Give an exact copy of the lines of the records below, starting at the line containing "Task: Expand the dropdown" and running to the end.

(Stored items)
-----

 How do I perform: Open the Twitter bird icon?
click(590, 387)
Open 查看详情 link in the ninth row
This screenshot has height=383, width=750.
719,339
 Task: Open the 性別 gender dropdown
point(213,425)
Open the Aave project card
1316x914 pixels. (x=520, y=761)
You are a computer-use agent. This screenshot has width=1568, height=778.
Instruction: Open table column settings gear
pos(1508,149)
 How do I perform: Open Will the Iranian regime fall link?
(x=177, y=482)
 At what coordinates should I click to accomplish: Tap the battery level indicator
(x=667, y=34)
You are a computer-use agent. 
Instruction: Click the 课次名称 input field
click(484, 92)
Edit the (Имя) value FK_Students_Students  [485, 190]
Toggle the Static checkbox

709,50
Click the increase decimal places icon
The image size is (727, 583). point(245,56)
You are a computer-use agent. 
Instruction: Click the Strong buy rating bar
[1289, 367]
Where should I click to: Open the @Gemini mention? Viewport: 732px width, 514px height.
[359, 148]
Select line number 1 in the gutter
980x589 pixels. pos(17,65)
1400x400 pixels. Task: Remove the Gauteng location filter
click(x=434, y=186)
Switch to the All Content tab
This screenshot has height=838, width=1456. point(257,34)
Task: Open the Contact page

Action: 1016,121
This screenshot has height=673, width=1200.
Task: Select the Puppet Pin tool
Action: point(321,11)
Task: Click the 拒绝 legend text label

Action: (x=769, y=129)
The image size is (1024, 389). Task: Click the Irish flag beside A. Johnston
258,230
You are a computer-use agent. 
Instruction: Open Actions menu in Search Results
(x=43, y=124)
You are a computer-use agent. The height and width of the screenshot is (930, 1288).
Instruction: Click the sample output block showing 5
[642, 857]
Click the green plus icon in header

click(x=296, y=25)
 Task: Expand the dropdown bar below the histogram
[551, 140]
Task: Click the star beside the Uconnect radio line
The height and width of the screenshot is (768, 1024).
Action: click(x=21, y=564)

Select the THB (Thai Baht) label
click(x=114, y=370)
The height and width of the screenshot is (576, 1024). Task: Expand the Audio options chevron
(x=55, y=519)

-----

* _Output of the exercise_
 Task: Expand the dropdown bar below the histogram
[551, 140]
Task: Click the star beside the Uconnect radio line
The height and width of the screenshot is (768, 1024).
Action: click(x=21, y=564)

Select the THB (Thai Baht) label
click(x=114, y=370)
The height and width of the screenshot is (576, 1024). Task: Expand the Audio options chevron
(x=55, y=519)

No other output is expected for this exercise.